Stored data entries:
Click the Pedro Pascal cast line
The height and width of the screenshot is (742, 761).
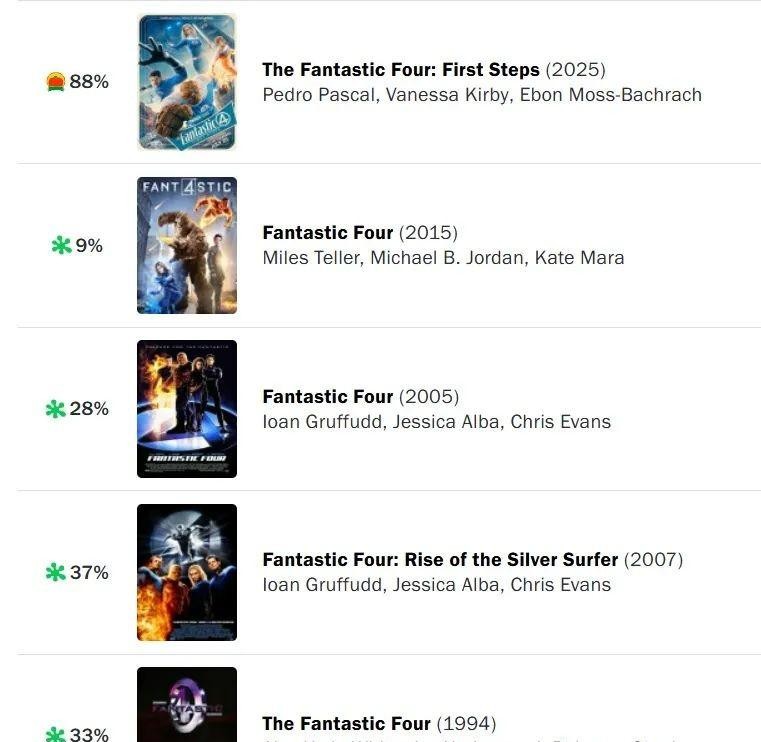pyautogui.click(x=482, y=95)
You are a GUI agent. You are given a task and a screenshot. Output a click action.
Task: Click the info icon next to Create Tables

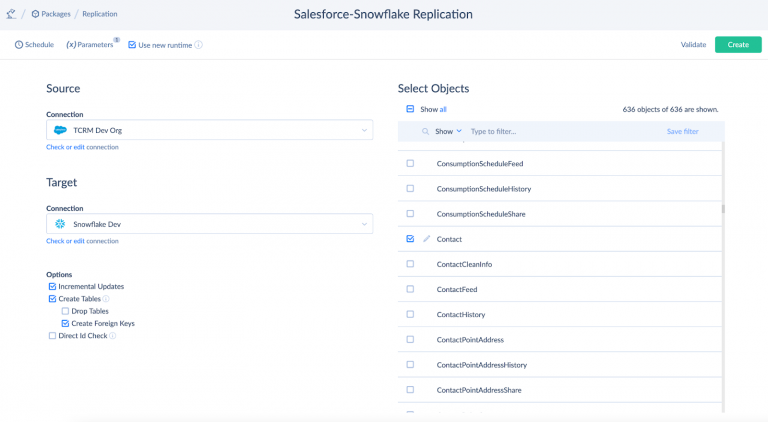coord(106,299)
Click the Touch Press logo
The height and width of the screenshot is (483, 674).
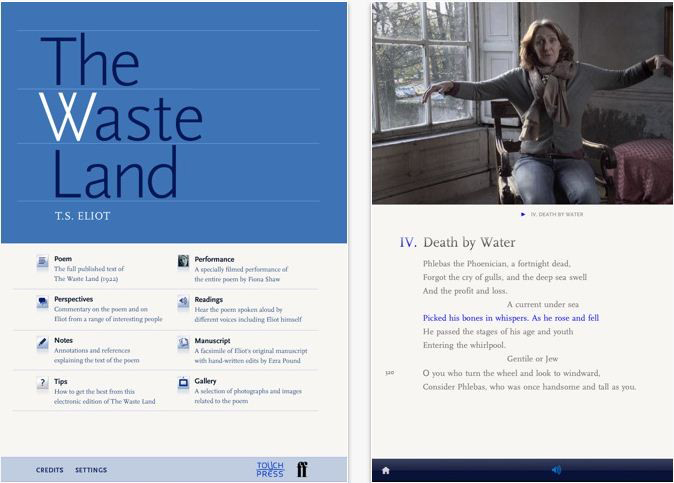[x=270, y=470]
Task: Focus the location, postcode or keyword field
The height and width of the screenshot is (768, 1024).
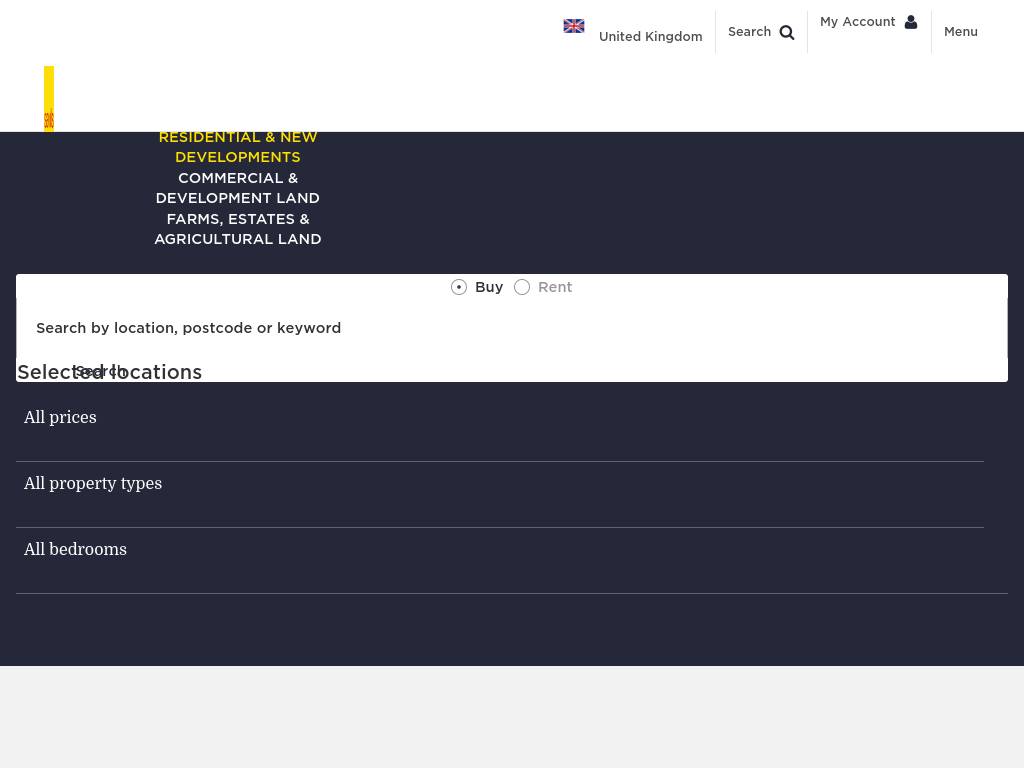Action: coord(511,328)
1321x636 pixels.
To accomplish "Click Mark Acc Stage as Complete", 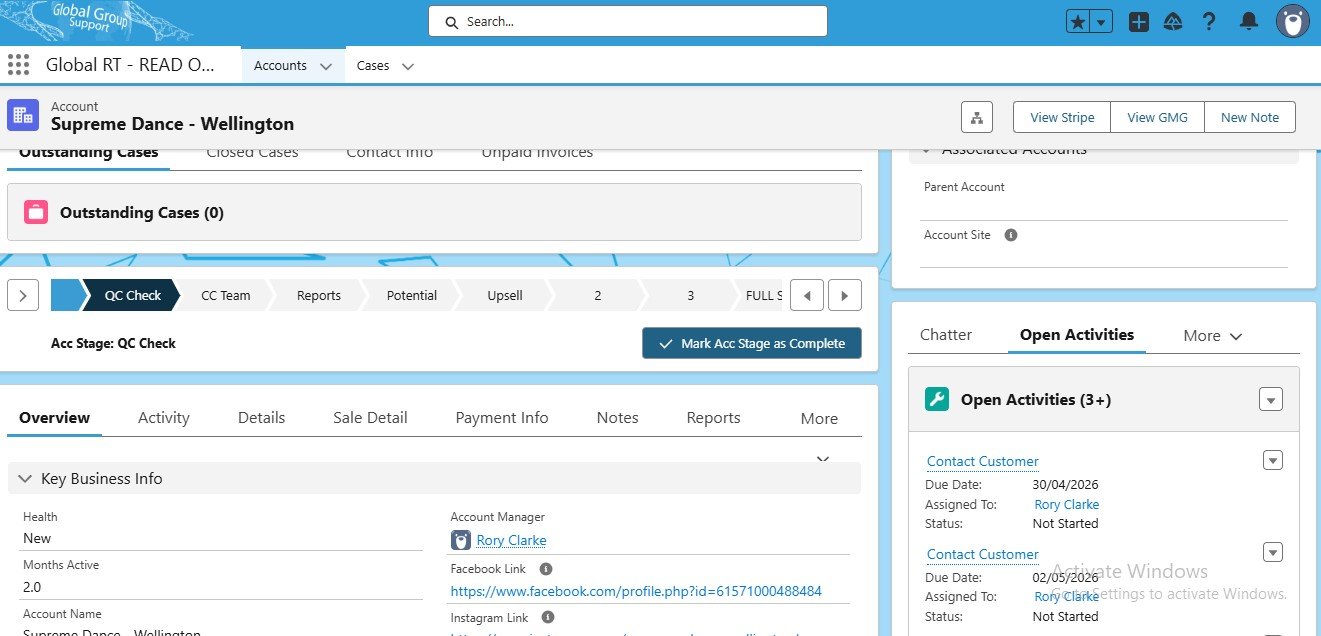I will (x=751, y=343).
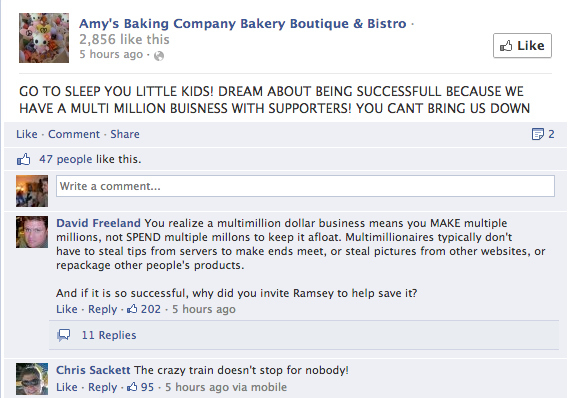Open Chris Sackett's profile photo
The width and height of the screenshot is (569, 398).
click(32, 379)
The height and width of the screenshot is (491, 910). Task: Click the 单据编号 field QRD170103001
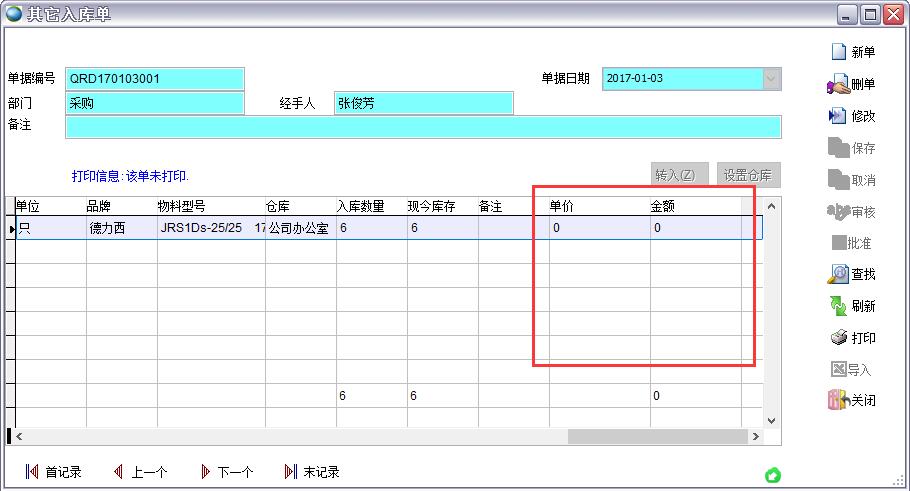pyautogui.click(x=154, y=79)
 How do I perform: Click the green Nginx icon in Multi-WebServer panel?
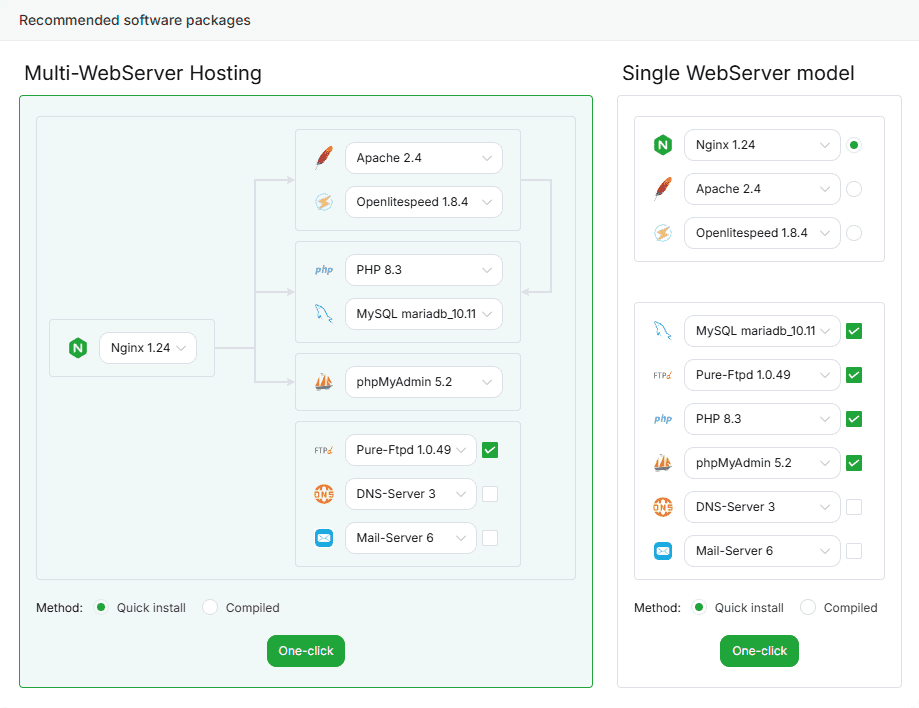click(x=77, y=348)
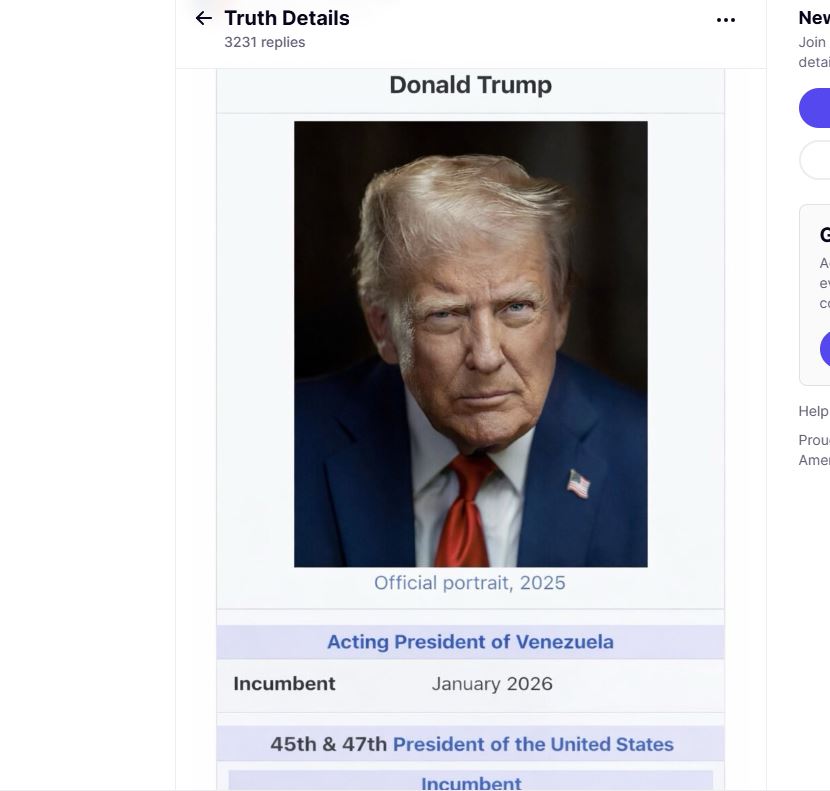This screenshot has height=791, width=830.
Task: Click the Help link in the right sidebar
Action: 813,411
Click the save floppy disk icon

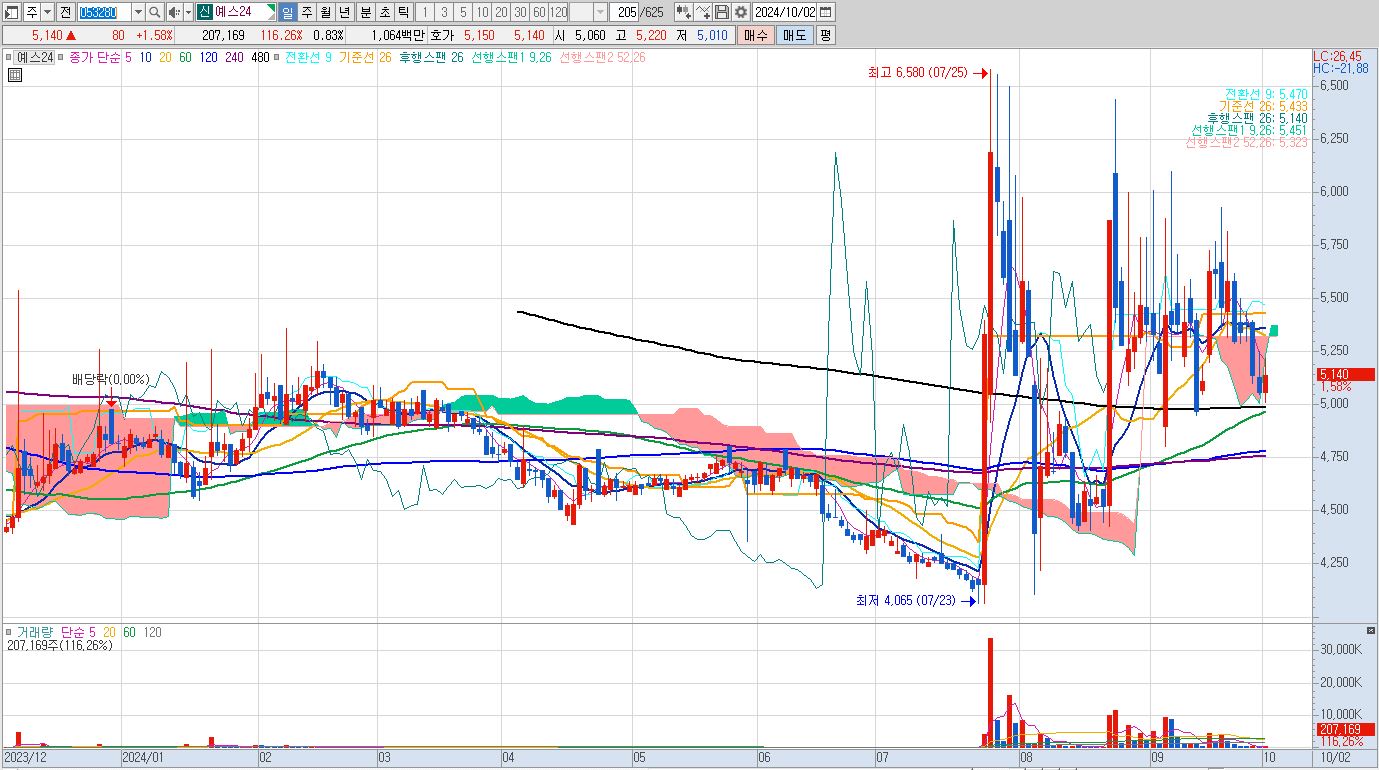point(722,12)
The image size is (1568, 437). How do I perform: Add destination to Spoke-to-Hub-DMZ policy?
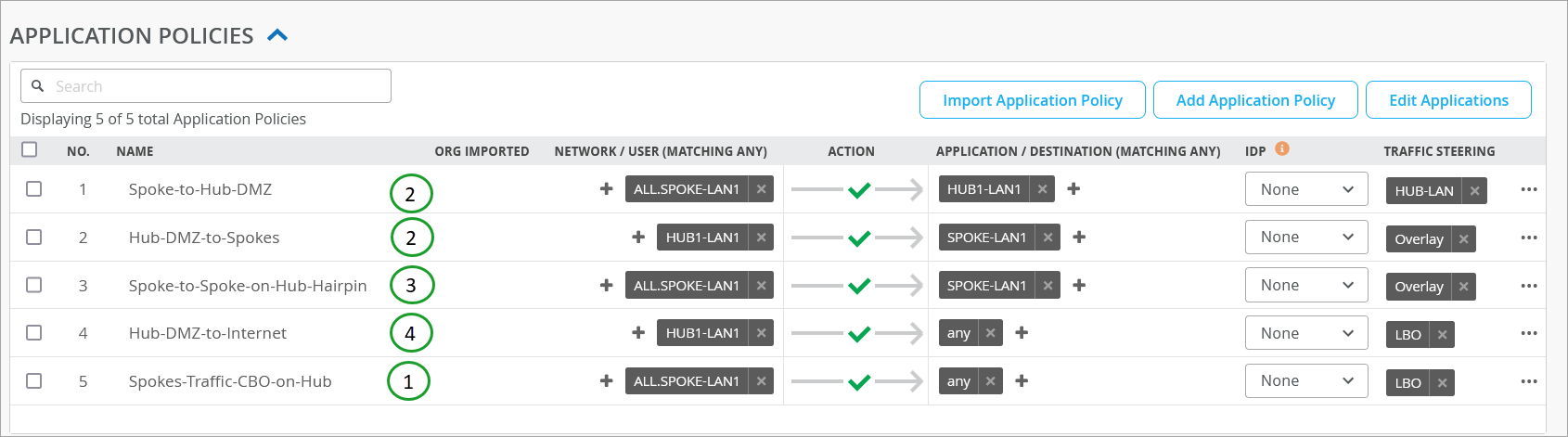point(1073,189)
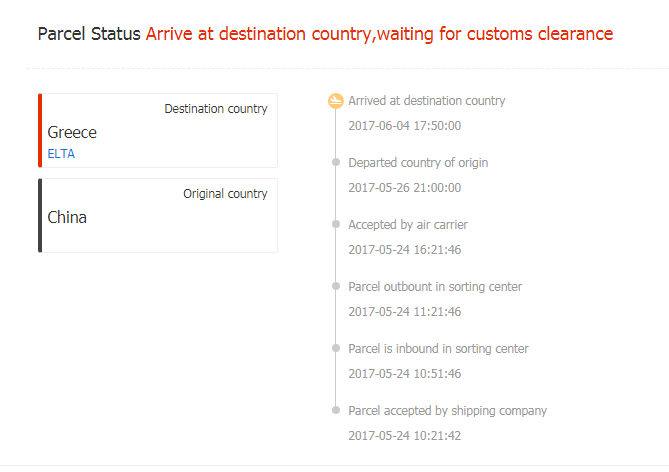Screen dimensions: 669x472
Task: Click the Parcel accepted by shipping company text
Action: [x=447, y=411]
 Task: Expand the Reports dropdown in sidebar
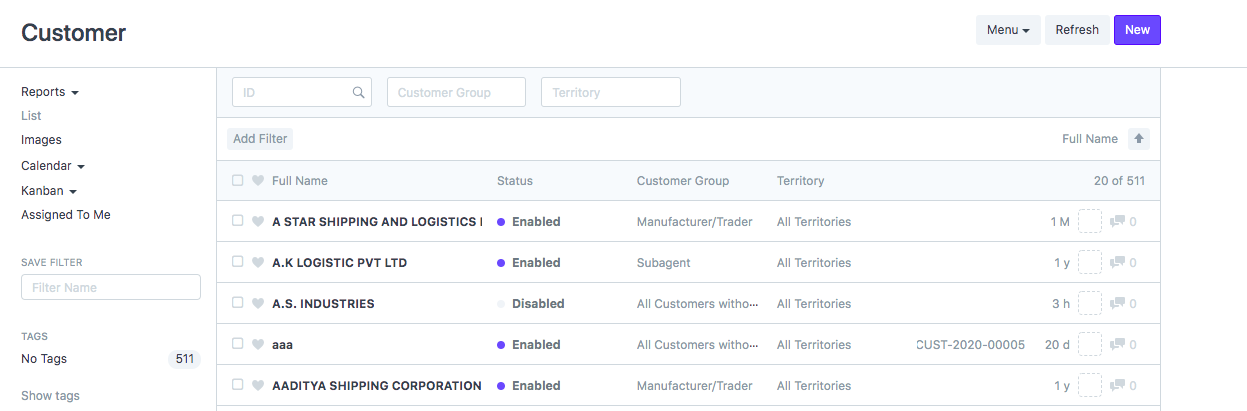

ACTIVITY ::
The copy should hold only the lines from the one with "Task: Click the info" through the one with "1321x636 pixels.", exactly as they stand above. Leave out the pictures.

RESPONSE TO THE EXERCISE ::
Task: Click the info icon next to Create Tables

coord(106,299)
Click the Touch Press logo
The height and width of the screenshot is (483, 674).
[x=270, y=470]
Task: Focus the location, postcode or keyword field
The height and width of the screenshot is (768, 1024).
Action: coord(511,328)
1321x636 pixels.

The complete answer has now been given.